━━━━━ Selected extract
Studio album by Goldfinger
- Released: May 21, 2002
- Recorded: 2001–2002
- Genres: Popcore; pop-punk;
- Length: 38:10
- Label: Mojo/Jive
- Producers: John Feldmann; Kelly LeMieux;

Goldfinger chronology
| Stomping Ground (2000) | Open Your Eyes (2002) | Disconnection Notice (2005) |

Singles from Album
- "Tell Me" Released: 2002; "Open Your Eyes" Released: 2002; "Spokesman" Released: 2002;

= Open Your Eyes (Goldfinger album) =

Open Your Eyes is the fourth album by American punk rock band Goldfinger, released on May 21, 2002. It was the first album to feature former Ünloco guitarist Brian Arthur after Charlie Paulson's departure from the band.

==Release==
On March 7, 2002, Open Your Eyes was announced for release in two months' time. The title song "Open Your Eyes" was released to radio in late March. In April and May 2002, the band toured the US and Canada with Sum 41. The album was released on May 21, 2002, through Jive and Mojo Records. In May and June, the band toured across the US, which was followed by three shows in Canada in July. In August, the band appeared at a few of the North-eastern Warped Tour shows. On August 13 and September 23, the band performed on the Last Call with Carson Daly. In October, the band toured across Australia. In April 2003, the band headlined the Skate and Surf Fest.

==Reception==

Open Your Eyes was met with generally favourable reviews from music critics.

Professional ratings
Review scores
| Source | Rating |
| AllMusic | Star |
| The Boston Phoenix | Star Half star |
| Ox-Fanzine | 6/10 |
| Punknews.org | Star Half star |
| Rock Hard | 9/10 |
| Rolling Stone | Star |
| RTÉ.ie | 6/10 |

==Track listing==
All songs are written by John Feldmann, except where noted.
━━━━━━━━━━
━━━━━ Data provided
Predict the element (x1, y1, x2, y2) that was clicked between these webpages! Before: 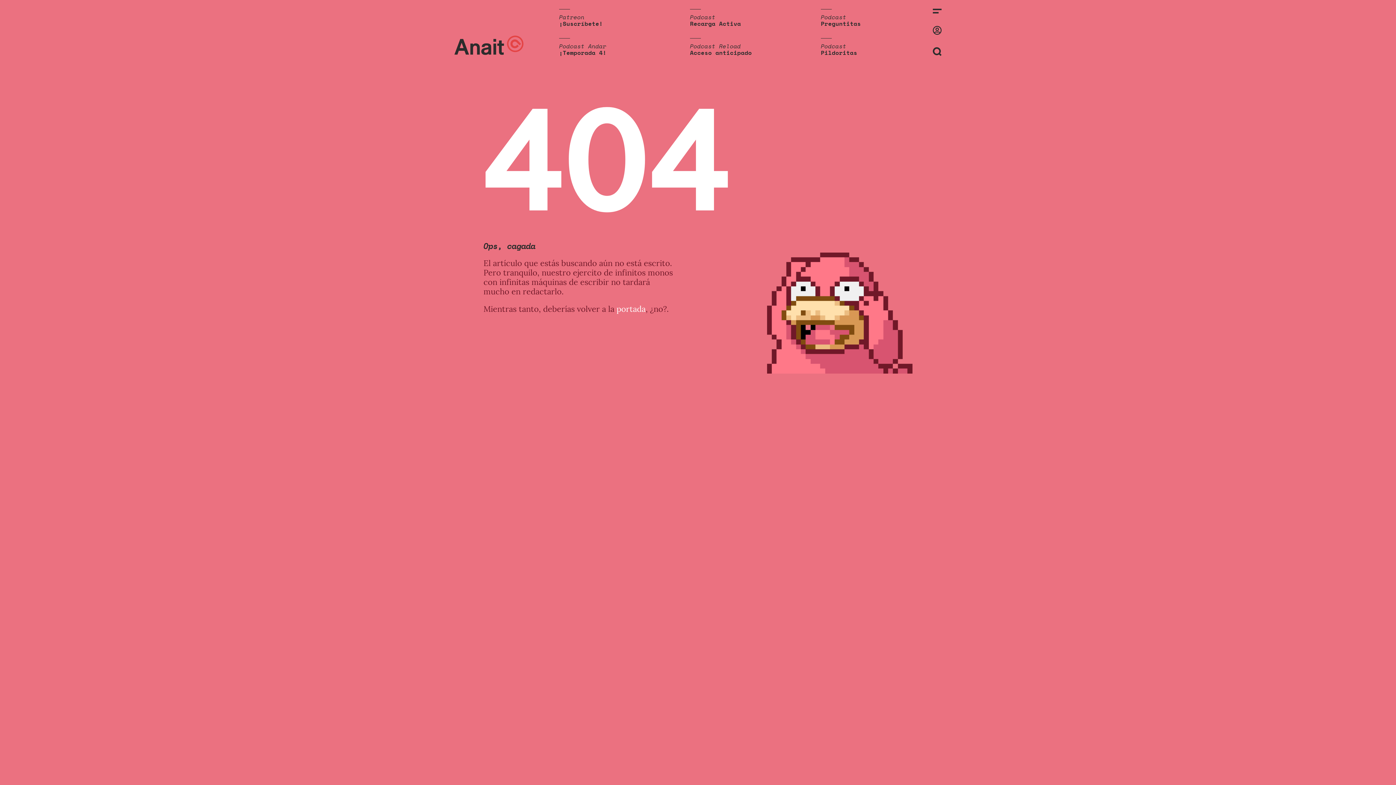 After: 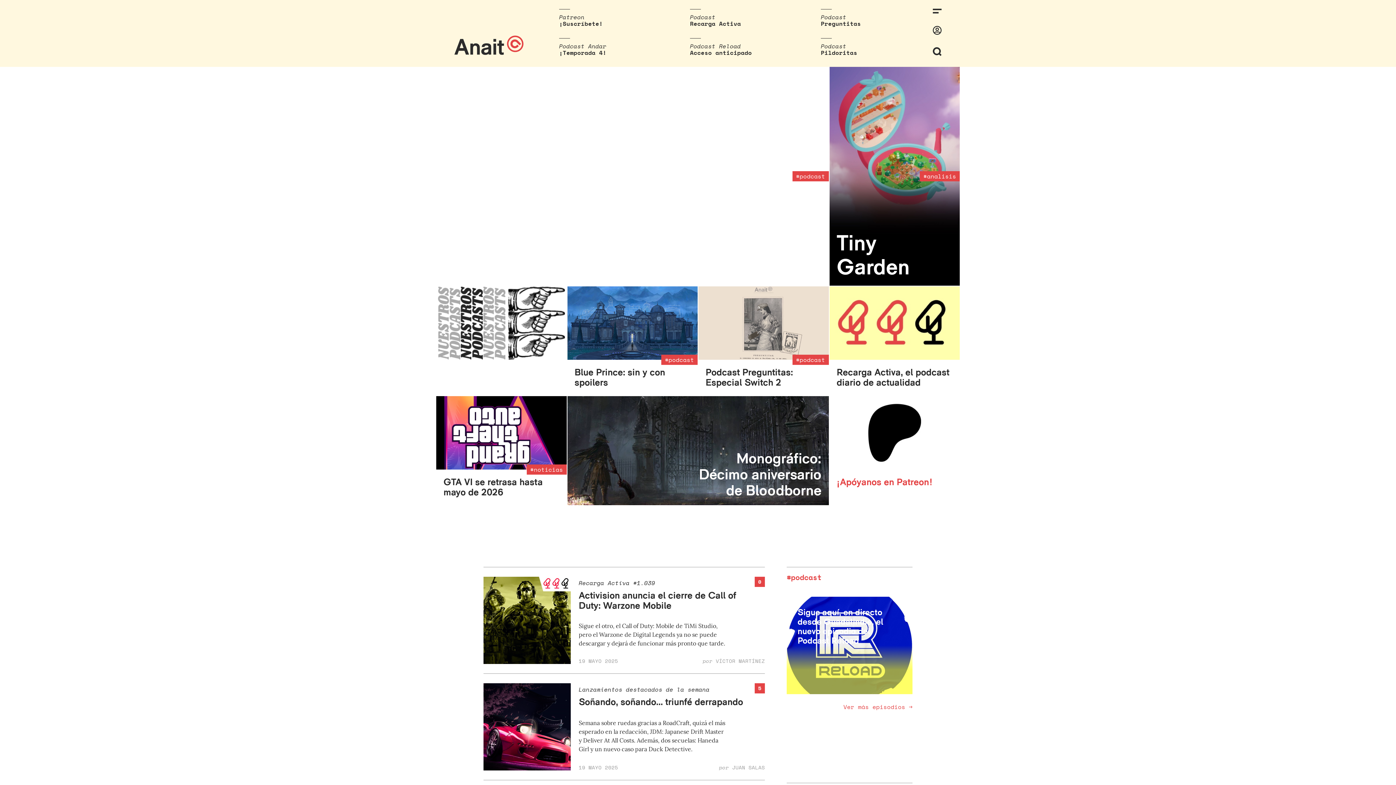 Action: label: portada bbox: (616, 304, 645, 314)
━━━━━━━━━━
Given instruction A: According to the Open Your Eyes album article, which guitarist joined Goldfinger after Charlie Paulson left?
Given instruction B: Please continue the Open Your Eyes album article from its final sentence.

Answer A: Brian Arthur, formerly of Ünloco.

Answer B:
| No. | Title | Length |
|---|---|---|
| 1. | "Going Home" | 1:36 |
| 2. | "Spokesman" (Featuring Bert McCracken) | 2:33 |
| 3. | "Open Your Eyes" (Feldmann, Kelly LeMieux) (Featuring Bert McCracken) | 2:47 |
| 4. | "Decision" | 2:51 |
| 5. | "Dad" | 3:00 |
| 6. | "Tell Me" (Feldmann, Amy Feldmann) | 2:14 |
| 7. | "Liar" | 0:20 |
| 8. | "January" (Feldmann, Benji Madden) (Featuring Benji Madden) | 3:42 |
| 9. | "Happy" | 2:42 |
| 10. | "Woodchuck" (Featuring Bert McCracken) | 0:51 |
| 11. | "It's Your Life" | 2:24 |
| 12. | "Spank Bank" | 1:20 |
| 13. | "Youth" | 2:29 |
| 14. | "Radio" (Feldmann, LeMieux) | 3:24 |
| 15. | "FTN" (Fuck Ted Nugent) | 2:01 |
| 16. | "Prank Calls" (Hidden track) | 2:14 |
| 17. | "Wayne Gretzky" (Hidden track) | 1:42 |

Bonus tracks
| No. | Title | Length |
|---|---|---|
| 18. | "The Upper Hand" | 2:04 |
| 19. | "Spokesman" (Germish version) | 6:58 |
| 20. | "Sue" |  |

==Personnel==
===Goldfinger===
- John Feldmann – rhythm guitar, lead vocals
- Brian Arthur – lead guitar, backing vocals, additional vocals on "Open Your Eyes"
- Kelly LeMieux – bass, backing vocals, additional guitar on "Open Your Eyes" and "Radio"
- Darrin Pfeiffer – drums, backing vocals, vocals and acoustic guitar on "Wayne Gretzky"

===Additional performers===
- Bert McCracken – vocals (2, 3, 10)
- Benji Madden – vocals on "January"
- Charlie Paulson – guitar (1, 4, 5, 15)
- Showoff – vocals on "FTN"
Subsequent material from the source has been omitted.